Is this a production that people will enjoy even if they don’t have children participating?
Definitely. Much of what we do as “children’s theater” is primarily educationally driven, or process-driven as opposed to product-driven. But children’s choral performance and opera is absolutely an art form in its own right, composed to be performed by children’s voices. So it is both educationally driven and artistically driven. This is a choral/classical/dramatic work of art that anyone can enjoy. The sets are done in an abstract style that is meant to evoke a fishing village and whaling ship without being overly literal. We want to honor the spirit of the novel’s settings without being slaves to detail. There is a dreamlike quality to this version.
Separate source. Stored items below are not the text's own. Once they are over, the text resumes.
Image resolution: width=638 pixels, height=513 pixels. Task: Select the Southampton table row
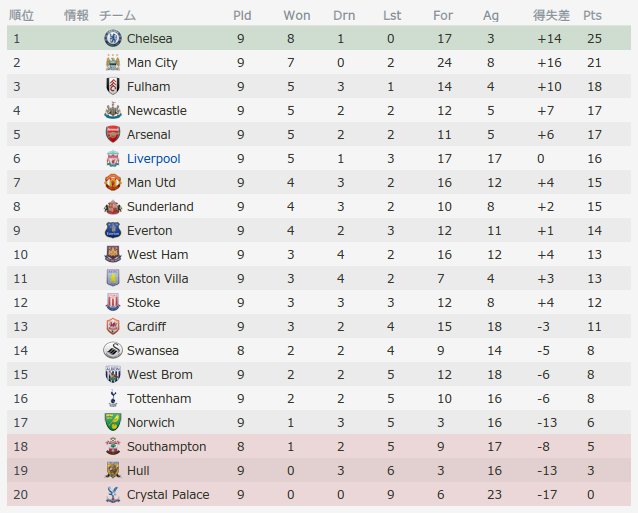tap(320, 447)
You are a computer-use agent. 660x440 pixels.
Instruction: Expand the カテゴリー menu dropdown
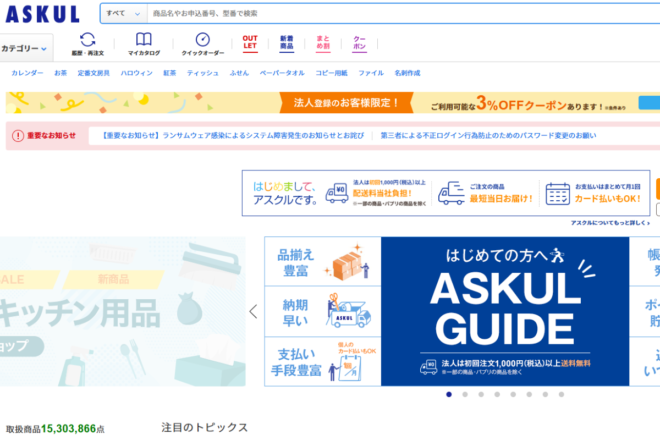point(25,48)
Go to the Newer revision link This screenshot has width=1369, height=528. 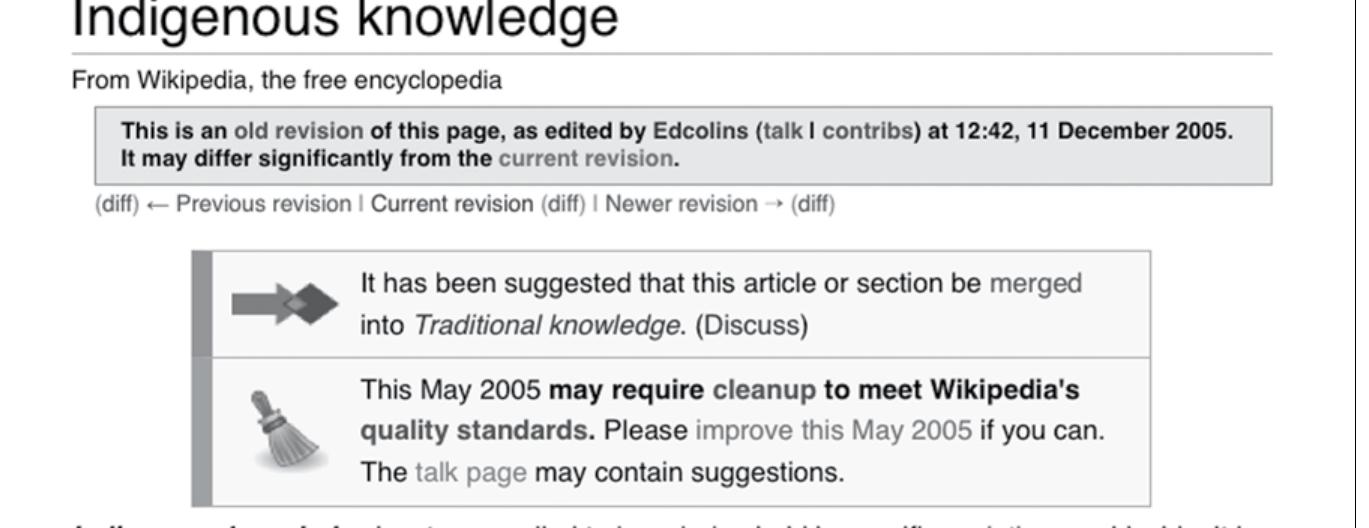681,204
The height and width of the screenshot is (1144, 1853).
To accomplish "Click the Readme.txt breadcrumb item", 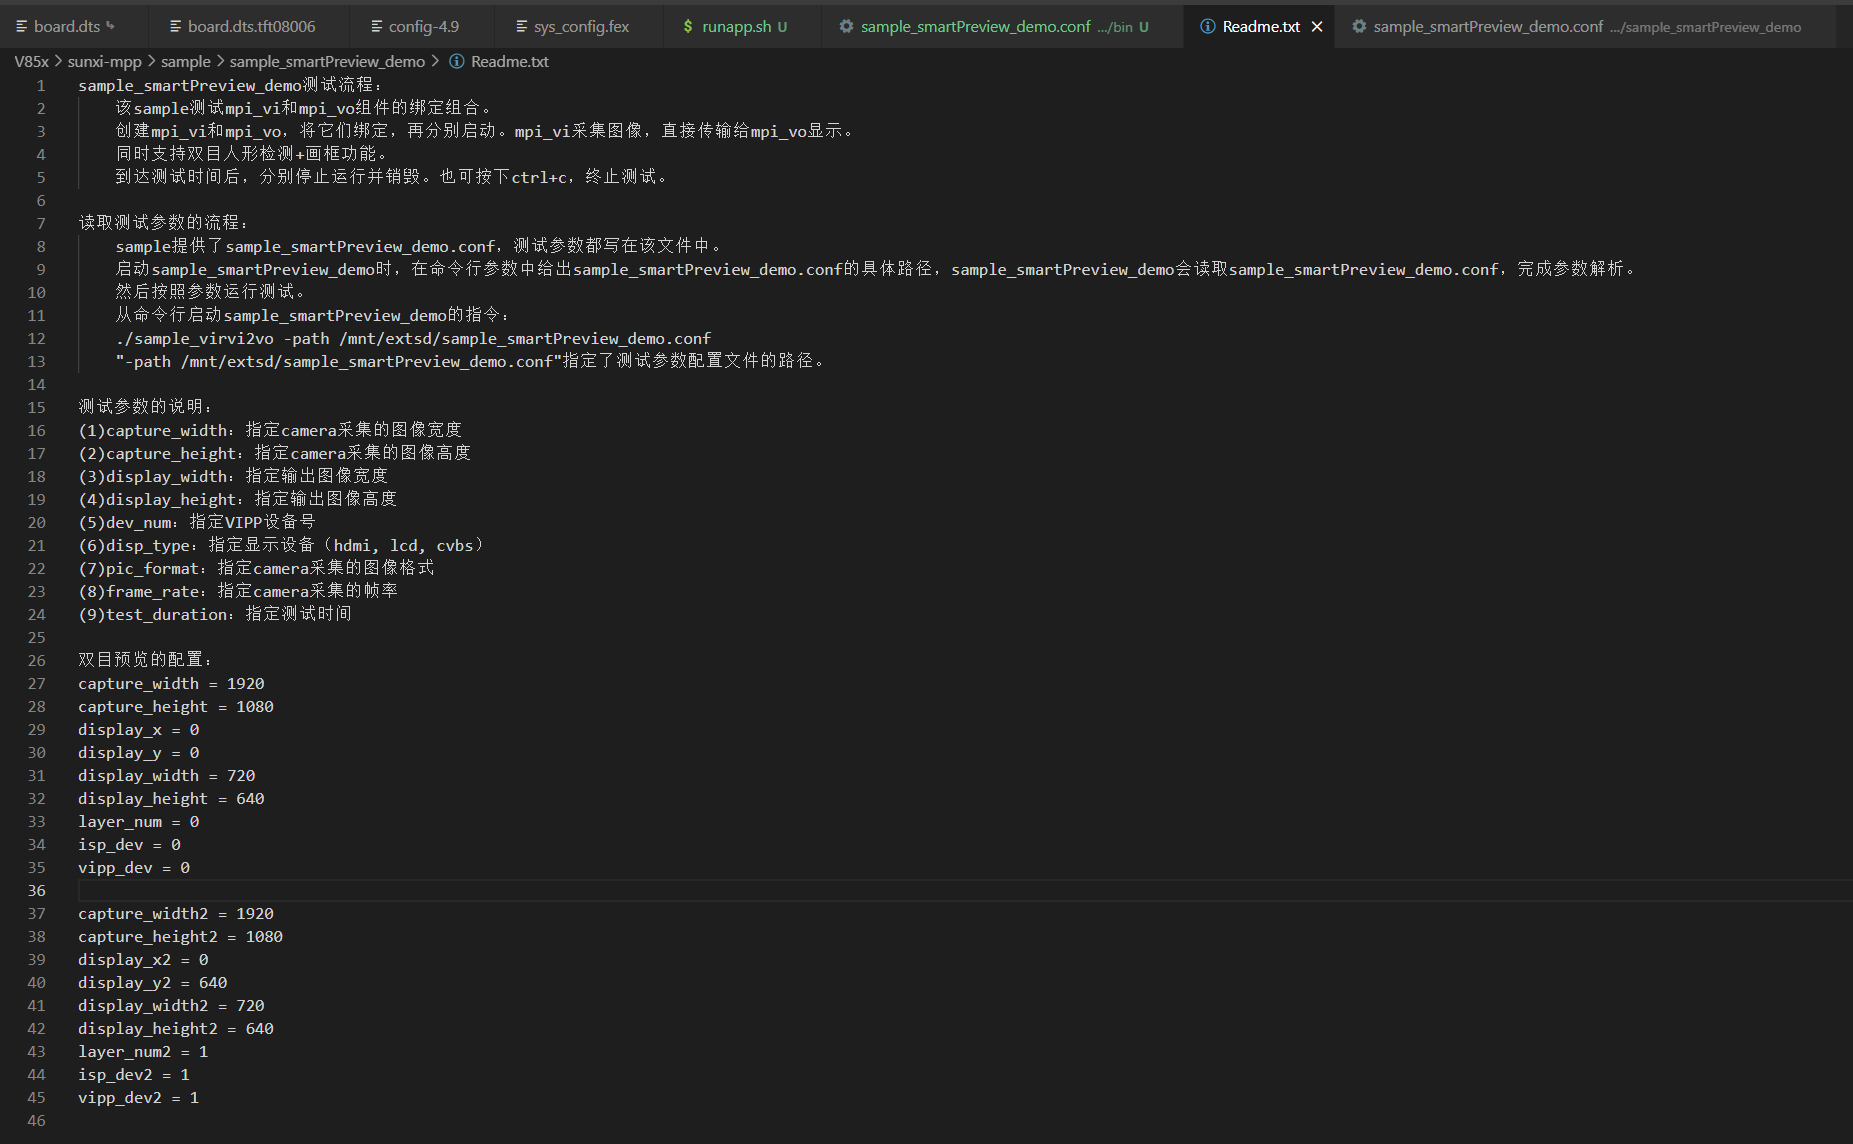I will pyautogui.click(x=509, y=62).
As a New York theater critic recently noted in reference to Orson Welles’ Moby Dick Rehearsed, “…it takes a fool or perhaps a genius to adapt one of the greatest American novels for the stage.” I would not presume to suggest that we are geniuses. I’ m not sure we’re fools either, but from the outset of this project, there were several daunting questions. Like, “How?” and “Why?” and “What???” Perhaps most importantly was the question that our Artistic Director posed to me right off the bat: “How can we make this material feel directly relevant to children?” It is, after all, a novel about an old man looking backwards on the events of his life and forward to his legacy. And it’s about pilgrimage. And wonder. And deep, primal fear. And, perhaps most famously, obsession—which, I was quick to remind Andy, is something that most middle-schoolers understand quite well, in their own way. But herein lays the glory of the novel: it is, like most literary works that merit the descriptor “great,” about many things, and the meaning one draws from it has everything to do with the individual doing the drawing. All great works of art are ultimately noisy, stormy, emotional ink blots in which the reader, viewer or participant sees what they want and need to see. We have kept our vision for this production abstract enough to allow for many layers of interpretation, while also making it as inclusive as possible for our ever-expanding population of students. We hope that you too will draw your own meaning—and experience some of the wonder and fear that Melville intended—as you watch the children of PALS bring this classic to life.
From the Artistic Director and Conductor:
Andy Icochea Icochea: The Tale of Moby Dick is an opera composed with children in mind as both performers and audience members. It grew out of the fascination composer Raoul Gehringer felt after reading the novel as a young teenager, during one of his long tours as a singer with the Vienna Boys Choir. Many years later, he brought the story to the stage, having accepted a commission from “Allegro,” a children’s program of the Vienna Musikverein.

Gehringer approached writer Tina Breckwoldt to create a libretto for his opera. “It took almost a year of research and many tries until we found a way to convey the story and its complexities in a way that would be appropriate for all ages,” Breckwoldt recalls, which had been a specific requirement of the Musikverein. After two years of collaboration, the opera was premiered by the Vienna Boys Choir in 2004 to the delight of children and adults and to critical acclaim.
Despite its success, The Tale of Moby Dick remained dormant until 2013, when both PALS and then the Vienna Boys Choir each chose it as their season’ s staged production. “It’ s been almost nine years since the premiere, during which time the opera was not performed,” Gehringer told me in February. “Then, all of a sudden, there are two productions on both sides of the Atlantic almost at the same time. It makes me very happy.”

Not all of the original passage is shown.